I used DOS2.0S as my File Management System, but replaced the DUP.SYS of ATARI DOS with my own code. My own code consisted of two parts: a memory manager for using all of RAM, and a loader for loading the rest of my compilation system. The memory manager leaves the shadow RAM under the OS ROM visible under normal circumstances. The 2K floating point code was copied to the same addresses in the RAM, then all the OS vectors were replaced with pointers to code in the memory manager. Whenever any OS action was requested, such as an interrupt or OS service request, it got routed to the memory manager, who then made the ROM visible, called the ROM OS, which then returned to the memory manager, who made the RAM visible again, and returned to the user. This gave me nearly 12KB of additional RAM to play with.

The loader read CONFIG.SYS for a list of files to load. It loaded the p-code interpreter and runtime library (RTL.SYS) and the relocating loader (RELOCATE.SYS) into the high 8KB of shadow RAM. The Control Program (CP.SYS) was loaded into the low 4K of shadow RAM.

This gave me extra space to greatly extend the capabilities of the compiler. I added operator precedence, and allowed the user to define subroutines and functions, supporting local variables and recursion. The syntax of these features seems a bit esoteric today. I had never seen C at that time, and did my programming in college in PL/I, so some of the concepts come from that language (which was a cross between FORTRAN and COBOL).

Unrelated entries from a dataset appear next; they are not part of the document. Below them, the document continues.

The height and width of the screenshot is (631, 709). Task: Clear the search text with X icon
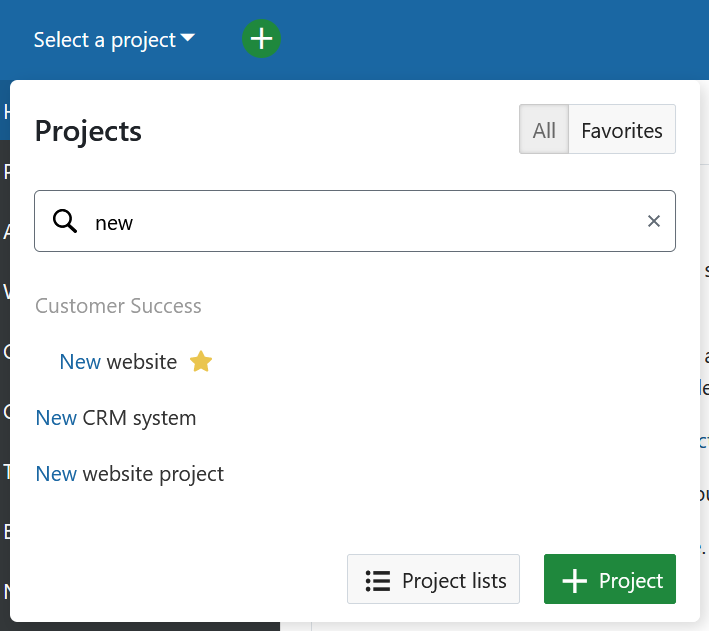(x=654, y=221)
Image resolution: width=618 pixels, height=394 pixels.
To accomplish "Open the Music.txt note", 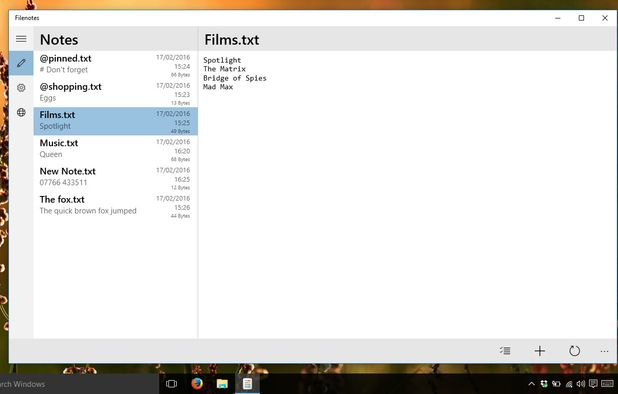I will point(115,149).
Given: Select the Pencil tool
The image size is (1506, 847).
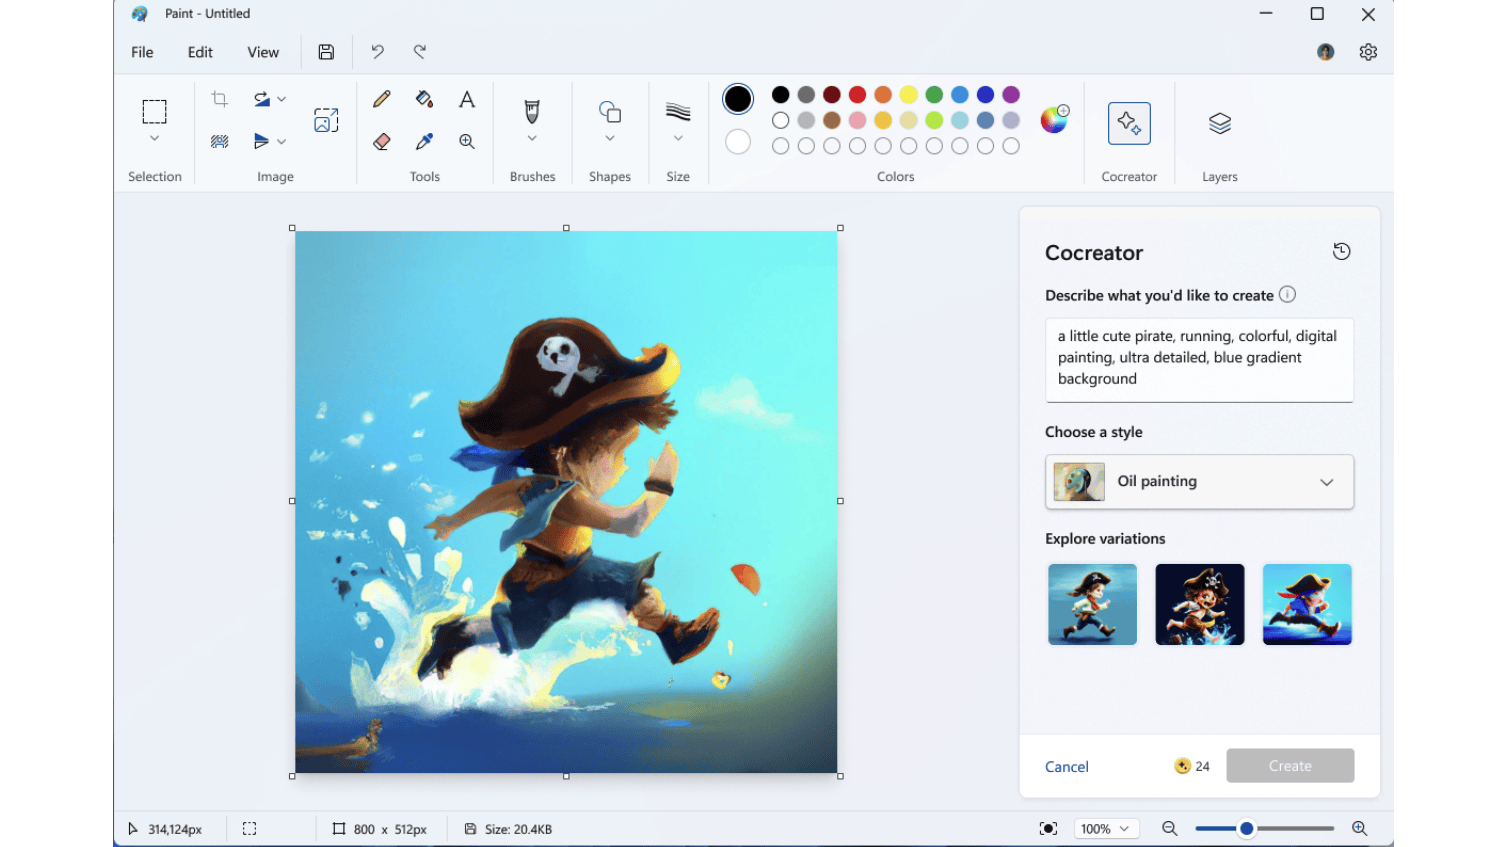Looking at the screenshot, I should coord(381,99).
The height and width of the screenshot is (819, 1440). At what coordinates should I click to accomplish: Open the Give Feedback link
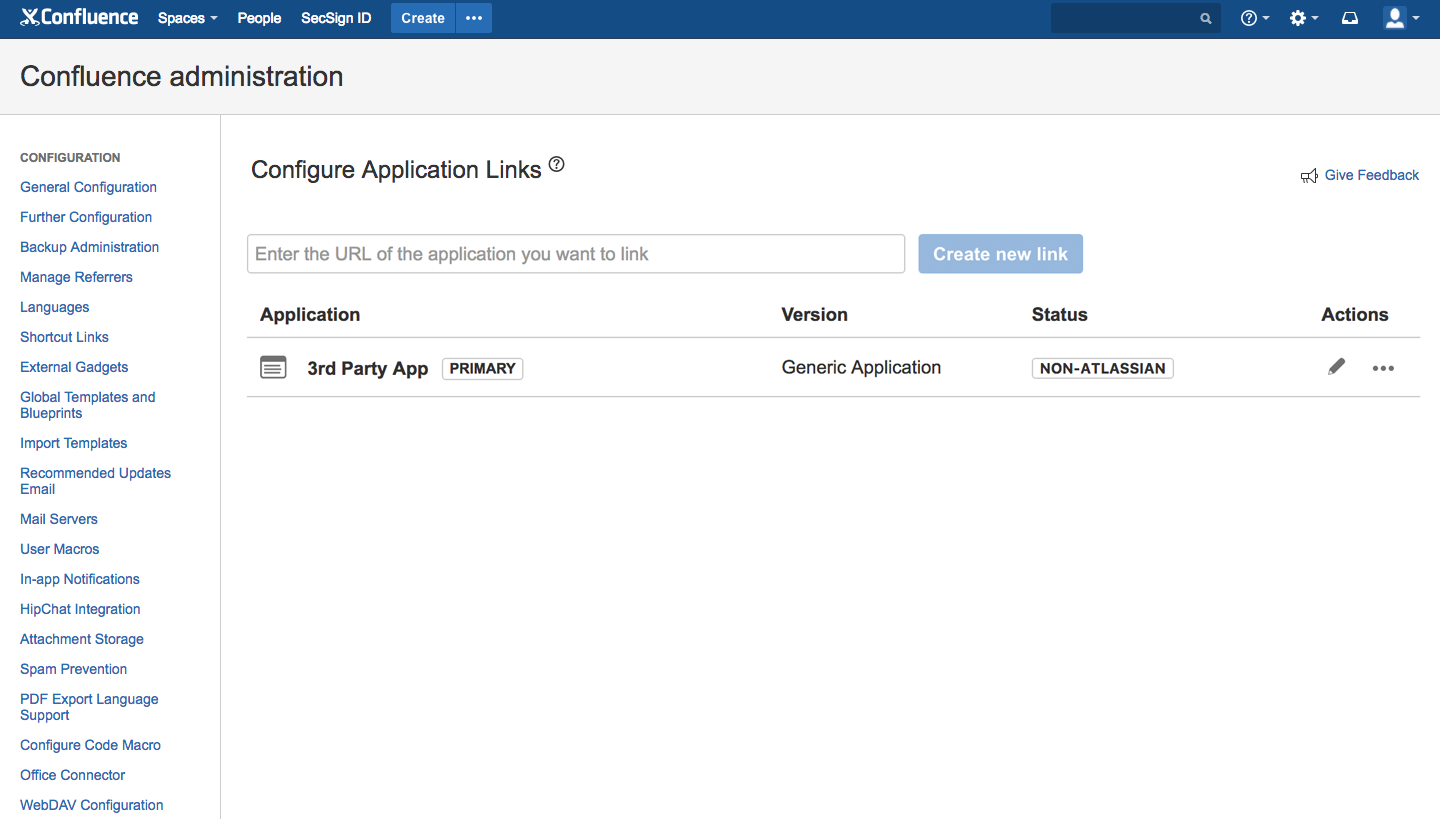1371,175
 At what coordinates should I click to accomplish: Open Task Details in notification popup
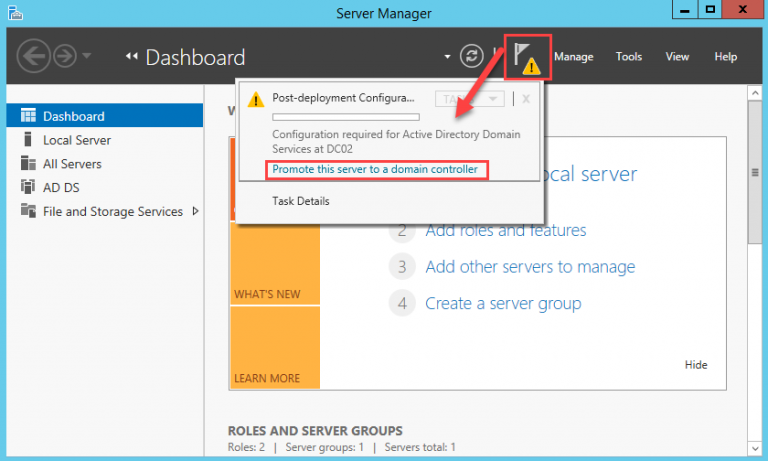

Towards the end of 1984, I had something that could be regarded as a complete product and attempted to market it. In 1985 I started working on the next version, and made considerable progress towards adding a PASCAL compiler. In May I graduated with a Computer Science degree, but the BASIC compiler wasn't selling much. The 8-bit world was coming to an end, and I didn't have the money to get a IBM PC, Atari ST, or Amiga. So finally, I had to get a real job working for what was then Harris Corporation, Computer Systems Division, where I continued being a compiler geek. The PASCAL project was abandoned, although I continued using the 8-bit Atari and the JLS system for another two or three years before I finally bought an Atari ST.

I never did a compiler project for it, but I did do some programming on it. Somewhere around 1990, the Atari 800XL died, and I sold a lot of hardware I didn't use anymore. I kept all my floppies. In 2000, I discovered Gemulator and decided to attempt to resurrect the JLS software for nostalgia's sake. I've not recovered any of the PASCAL compiler yet, and probably will never attempt to finish it. I have fixed a couple of bugs in the version-2-under-development stuff, and added a few more commands for fun. I added some on-line help commands and enhanced the interface to a few others, such as EDIT, FILES, and the Control Program (shell in unix parlance).

I thought it might be fun to let other 8-bit Atari buffs have a look at it, so I'm making the whole thing freely available. Shoot, if there is demand, I might even fix some bugs and incorporate enhancements. I never took advantage of the extra 64K of the XE series, so I'm giving some thought as to how that might be done. A RAMDISK is the obvious way, although I'd really like to come up with a way for a single program to more or less transparently make use of it. I thought about at one time having the p-code interpreter implement a virtual address space, using either the extended memory, or a disk drive for swapping. I'm not sure I can still make changes in the RTL.SYS though. It was written with the MAC/65 cartridge, which isn't available in any simulators yet. I do have a copy of the older disk based MAC/65, but I don't know how compatible it is."